▸ **Required action A**
In the article on Aviva Investors' letter to portfolio companies, how much does the asset manager hold in assets under management?
▸ **Required action B**
In the article on Aviva Investors' letter to portfolio companies, what are all the main priorities Aviva Investors defined for 2023?

Segment Start: Excerpted passage

Major investor sets out biodiversity, climate expectations for portfolio firms

Published 08:17 on February 7, 2023  /  Last updated at 08:17 on February 7, 2023  / Stian Reklev /  Biodiversity

Aviva Investors has named nature loss and climate change as two of its three main focus areas for 2023, and has written a letter to the 1,600 companies it has invested in, outlining the actions it expects them to take on these issues.

Aviva Investors has named nature loss and climate change as two of its three main focus areas for 2023, and has written a letter to the 1,600 companies it has invested in, outlining the actions it expects them to take on these issues.

The global asset manager, which has £232 billion in assets under management, pens a letter each year to companies in which it is a share- or bondholder, setting out its priorities that will impact its voting in its portfolio companies.

For 2023, it has defined tackling the cost-of-living crisis, transitioning to a low-carbon economy, and reversing nature loss as its three main priorities, according to the letter from CEO Mark Versey, which Aviva published on Monday.

“We acknowledge the magnitude of these challenges and will evaluate companies on the strength of their commitments and ability to demonstrate progress over time,” Versey wrote.

The CEO emphasised the importance of meeting the Global Biodiversity Framework’s 30×30 target and the role companies can play in achieving that.

“Delivery of these goals will be dependent upon government action through the robust design and implementation of national biodiversity strategies and action plans,” the letter said.

“However, companies have a critical role in engaging governments to establish supportive regulatory regimes that align subsidies and fiscal policies with the delivery of the Montreal targets.”

In the near term, Aviva said it expects all companies to “begin reporting within a reasonable timeframe” under the requirements to be set out later this year by the Taskforce on Nature-related Financial Disclosures (TNFD).

That would include mapping the relationship with nature for each of their individual assets, business processes, value chains, and downstream products, as well as identifying and quantifying nature-related impacts and dependencies.

As well, companies should assess the risks and opportunities following from the identified impacts and dependencies, according to Aviva.

Building on this, they should then move to develop a full biodiversity strategy.

“This should include the setting of short-, medium-, and long-term targets and action plans to reduce and reverse the impacts of the business on nature,” the letter said.

“Companies should then determine the scope and substance of financially relevant public disclosures to be made against the TNFD framework.”

Versey admitted that events like the pandemic and the Russian invasion in Ukraine are forcing many companies to rewrite their short-term strategies, but stressed that “it is imperative that tactical responses today do not undermine the delivery of critical longer-term sustainability objectives”.

“These potential conflicts could arise in various ways, including securing reliable energy sources by locking in high-carbon capacity or protecting profit margins by inadvertently damaging the long-term viability of supply chains,” the letter said.

“[T]here can be no wavering from our collective commitment to build a sustainable future, recognising the long-term success of companies is inextricably linked to a thriving planet and society.”

In December Aviva issued its first annual biodiversity report and called on the financial sector to play a bigger role in preventing biodiversity loss.

Segment End: Excerpted passage
Segment Start: Dataset entries

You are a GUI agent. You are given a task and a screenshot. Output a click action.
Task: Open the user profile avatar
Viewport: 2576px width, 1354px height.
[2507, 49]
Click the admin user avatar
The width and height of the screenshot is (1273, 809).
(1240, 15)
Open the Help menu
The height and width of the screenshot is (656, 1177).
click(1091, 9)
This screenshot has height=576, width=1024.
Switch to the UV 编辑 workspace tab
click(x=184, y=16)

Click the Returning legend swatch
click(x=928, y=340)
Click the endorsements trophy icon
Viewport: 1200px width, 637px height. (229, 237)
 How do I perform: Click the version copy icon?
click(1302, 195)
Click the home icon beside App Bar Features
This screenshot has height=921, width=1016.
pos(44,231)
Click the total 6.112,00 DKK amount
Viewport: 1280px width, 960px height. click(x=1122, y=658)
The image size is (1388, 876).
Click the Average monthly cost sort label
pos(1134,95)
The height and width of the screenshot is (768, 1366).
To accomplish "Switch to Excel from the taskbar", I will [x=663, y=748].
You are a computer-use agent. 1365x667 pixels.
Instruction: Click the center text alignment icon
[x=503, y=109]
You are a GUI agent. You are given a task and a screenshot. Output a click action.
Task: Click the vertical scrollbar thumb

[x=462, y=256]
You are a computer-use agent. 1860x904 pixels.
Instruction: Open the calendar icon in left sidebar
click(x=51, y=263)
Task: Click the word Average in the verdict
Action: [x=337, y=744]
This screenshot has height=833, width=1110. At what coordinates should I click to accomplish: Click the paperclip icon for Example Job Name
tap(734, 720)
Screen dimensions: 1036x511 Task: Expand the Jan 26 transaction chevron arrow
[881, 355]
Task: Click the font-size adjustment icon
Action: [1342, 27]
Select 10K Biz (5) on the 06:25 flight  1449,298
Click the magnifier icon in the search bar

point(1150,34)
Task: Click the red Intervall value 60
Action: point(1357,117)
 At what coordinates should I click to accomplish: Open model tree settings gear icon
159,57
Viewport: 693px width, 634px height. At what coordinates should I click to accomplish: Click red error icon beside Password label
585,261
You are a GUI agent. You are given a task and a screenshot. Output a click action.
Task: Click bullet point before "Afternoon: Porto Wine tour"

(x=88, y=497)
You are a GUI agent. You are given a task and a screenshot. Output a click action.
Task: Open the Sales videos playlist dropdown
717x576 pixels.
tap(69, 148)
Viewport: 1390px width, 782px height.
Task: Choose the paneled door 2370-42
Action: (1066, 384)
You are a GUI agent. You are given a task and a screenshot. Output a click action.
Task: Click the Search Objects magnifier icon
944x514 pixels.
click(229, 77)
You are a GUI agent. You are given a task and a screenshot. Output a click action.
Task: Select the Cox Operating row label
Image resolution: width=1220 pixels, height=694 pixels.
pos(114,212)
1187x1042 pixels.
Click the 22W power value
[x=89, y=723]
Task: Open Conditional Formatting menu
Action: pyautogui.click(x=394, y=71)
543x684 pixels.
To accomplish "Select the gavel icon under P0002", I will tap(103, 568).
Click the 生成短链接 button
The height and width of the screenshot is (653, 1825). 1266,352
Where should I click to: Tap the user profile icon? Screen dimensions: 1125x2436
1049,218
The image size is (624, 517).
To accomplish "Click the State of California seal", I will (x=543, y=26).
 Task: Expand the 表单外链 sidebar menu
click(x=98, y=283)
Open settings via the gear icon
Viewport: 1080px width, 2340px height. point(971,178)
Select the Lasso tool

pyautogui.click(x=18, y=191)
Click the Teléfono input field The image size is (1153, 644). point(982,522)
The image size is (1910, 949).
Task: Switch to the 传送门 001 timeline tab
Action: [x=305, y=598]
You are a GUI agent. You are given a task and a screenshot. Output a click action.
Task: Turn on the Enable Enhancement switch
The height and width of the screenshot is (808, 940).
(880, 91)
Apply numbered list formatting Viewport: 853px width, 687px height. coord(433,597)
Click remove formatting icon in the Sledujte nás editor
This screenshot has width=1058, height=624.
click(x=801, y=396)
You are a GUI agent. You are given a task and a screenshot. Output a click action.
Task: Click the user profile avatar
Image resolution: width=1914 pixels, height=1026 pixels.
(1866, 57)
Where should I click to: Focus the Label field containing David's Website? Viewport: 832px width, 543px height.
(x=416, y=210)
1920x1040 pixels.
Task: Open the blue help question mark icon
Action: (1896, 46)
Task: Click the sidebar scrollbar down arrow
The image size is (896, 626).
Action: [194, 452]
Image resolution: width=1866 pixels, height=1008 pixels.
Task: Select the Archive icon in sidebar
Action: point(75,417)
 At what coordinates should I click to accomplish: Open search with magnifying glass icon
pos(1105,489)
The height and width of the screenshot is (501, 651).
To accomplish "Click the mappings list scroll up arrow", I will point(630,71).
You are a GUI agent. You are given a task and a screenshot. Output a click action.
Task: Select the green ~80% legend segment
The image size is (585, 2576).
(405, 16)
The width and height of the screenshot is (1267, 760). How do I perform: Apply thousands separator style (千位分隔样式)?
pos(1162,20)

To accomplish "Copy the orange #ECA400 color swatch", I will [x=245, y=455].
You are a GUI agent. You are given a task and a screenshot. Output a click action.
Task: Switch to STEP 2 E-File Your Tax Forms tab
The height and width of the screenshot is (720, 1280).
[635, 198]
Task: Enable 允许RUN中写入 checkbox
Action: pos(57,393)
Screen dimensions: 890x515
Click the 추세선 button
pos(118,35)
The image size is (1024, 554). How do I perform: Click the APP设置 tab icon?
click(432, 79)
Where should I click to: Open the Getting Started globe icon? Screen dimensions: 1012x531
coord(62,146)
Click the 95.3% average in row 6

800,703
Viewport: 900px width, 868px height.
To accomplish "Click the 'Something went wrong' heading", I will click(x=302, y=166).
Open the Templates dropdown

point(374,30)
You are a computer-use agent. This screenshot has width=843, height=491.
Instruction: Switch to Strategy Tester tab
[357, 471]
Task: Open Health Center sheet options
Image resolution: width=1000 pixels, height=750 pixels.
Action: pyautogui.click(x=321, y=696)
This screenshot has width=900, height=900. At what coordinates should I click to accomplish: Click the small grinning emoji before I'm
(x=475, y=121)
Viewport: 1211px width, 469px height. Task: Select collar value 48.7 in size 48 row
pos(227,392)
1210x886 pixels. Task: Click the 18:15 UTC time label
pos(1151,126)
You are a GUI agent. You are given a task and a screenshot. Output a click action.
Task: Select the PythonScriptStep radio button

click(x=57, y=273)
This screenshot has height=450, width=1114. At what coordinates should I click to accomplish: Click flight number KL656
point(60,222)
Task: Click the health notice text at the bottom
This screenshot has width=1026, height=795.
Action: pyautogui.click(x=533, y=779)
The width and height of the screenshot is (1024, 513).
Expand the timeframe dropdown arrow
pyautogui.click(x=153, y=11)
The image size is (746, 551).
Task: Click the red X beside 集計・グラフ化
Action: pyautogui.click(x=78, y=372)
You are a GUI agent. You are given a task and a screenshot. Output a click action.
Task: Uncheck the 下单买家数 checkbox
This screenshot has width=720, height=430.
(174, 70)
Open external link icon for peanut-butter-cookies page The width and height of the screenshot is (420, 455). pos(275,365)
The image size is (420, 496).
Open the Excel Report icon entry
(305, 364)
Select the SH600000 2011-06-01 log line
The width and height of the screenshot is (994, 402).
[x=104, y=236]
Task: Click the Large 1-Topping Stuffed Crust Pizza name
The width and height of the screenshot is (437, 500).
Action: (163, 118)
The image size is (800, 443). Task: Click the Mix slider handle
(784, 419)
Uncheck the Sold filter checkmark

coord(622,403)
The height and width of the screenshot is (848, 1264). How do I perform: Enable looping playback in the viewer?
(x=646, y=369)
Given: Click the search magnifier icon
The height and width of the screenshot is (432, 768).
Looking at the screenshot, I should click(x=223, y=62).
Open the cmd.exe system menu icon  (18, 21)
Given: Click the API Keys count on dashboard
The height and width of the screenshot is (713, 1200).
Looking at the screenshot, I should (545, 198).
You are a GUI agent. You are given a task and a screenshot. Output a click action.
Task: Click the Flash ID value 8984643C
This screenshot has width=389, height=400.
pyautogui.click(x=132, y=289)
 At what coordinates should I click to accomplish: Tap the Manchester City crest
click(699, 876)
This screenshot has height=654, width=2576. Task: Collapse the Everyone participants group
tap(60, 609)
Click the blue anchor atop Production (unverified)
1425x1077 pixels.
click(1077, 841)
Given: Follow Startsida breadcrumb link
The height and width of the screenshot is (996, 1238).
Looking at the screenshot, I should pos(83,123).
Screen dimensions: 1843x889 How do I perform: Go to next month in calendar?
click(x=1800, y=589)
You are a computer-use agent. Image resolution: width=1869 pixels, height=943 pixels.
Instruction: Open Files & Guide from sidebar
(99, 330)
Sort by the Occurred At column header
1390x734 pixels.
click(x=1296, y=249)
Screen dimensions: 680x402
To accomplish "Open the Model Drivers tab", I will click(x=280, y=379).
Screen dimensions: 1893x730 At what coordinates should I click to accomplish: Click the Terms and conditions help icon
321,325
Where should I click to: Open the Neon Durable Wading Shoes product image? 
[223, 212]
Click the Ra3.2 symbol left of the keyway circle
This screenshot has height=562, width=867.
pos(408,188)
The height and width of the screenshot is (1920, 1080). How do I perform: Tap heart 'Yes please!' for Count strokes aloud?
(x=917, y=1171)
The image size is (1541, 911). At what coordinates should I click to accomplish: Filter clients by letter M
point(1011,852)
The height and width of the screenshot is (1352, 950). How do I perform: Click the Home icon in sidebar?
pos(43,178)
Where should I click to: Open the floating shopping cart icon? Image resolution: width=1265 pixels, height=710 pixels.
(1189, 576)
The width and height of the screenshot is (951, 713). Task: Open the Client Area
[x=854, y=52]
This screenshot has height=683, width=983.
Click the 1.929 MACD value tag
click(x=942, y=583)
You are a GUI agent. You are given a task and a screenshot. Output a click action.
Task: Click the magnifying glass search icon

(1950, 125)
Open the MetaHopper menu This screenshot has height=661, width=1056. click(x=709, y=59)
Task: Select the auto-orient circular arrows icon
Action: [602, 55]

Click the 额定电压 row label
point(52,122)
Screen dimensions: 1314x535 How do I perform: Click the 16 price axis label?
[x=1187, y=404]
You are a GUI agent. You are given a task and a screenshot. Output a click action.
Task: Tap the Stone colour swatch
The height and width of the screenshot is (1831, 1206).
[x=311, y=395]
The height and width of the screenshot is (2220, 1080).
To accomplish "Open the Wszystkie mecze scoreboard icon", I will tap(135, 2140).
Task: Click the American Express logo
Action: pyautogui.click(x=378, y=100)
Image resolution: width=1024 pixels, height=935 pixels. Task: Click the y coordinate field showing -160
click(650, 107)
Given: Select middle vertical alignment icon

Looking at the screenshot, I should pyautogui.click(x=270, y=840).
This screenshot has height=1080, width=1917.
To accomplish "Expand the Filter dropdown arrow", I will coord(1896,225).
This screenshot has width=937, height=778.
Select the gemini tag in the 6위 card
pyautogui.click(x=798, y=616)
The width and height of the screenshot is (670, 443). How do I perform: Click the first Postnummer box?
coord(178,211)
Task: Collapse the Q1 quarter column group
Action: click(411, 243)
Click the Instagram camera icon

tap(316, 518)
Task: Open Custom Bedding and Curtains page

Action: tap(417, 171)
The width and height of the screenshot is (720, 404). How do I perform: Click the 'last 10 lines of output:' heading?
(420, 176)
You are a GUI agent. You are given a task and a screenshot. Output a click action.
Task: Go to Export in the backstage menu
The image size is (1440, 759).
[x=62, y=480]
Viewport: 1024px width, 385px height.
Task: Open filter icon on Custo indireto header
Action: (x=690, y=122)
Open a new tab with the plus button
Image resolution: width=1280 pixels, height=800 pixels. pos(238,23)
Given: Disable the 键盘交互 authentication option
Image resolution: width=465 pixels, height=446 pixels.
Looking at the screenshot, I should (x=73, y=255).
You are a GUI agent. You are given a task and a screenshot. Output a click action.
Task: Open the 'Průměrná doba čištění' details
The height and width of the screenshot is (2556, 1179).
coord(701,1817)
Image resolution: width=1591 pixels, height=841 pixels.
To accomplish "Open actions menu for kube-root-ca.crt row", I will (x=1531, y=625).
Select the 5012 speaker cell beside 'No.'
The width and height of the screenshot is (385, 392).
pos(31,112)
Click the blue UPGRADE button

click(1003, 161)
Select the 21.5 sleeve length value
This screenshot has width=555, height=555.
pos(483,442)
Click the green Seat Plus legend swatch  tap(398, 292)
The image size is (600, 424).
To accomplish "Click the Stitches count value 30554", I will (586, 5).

Segment End: Dataset entries

▸ **Output A**
£232 billion

▸ **Output B**
- Tackling the cost-of-living crisis
- Transitioning to a low-carbon economy
- Reversing nature loss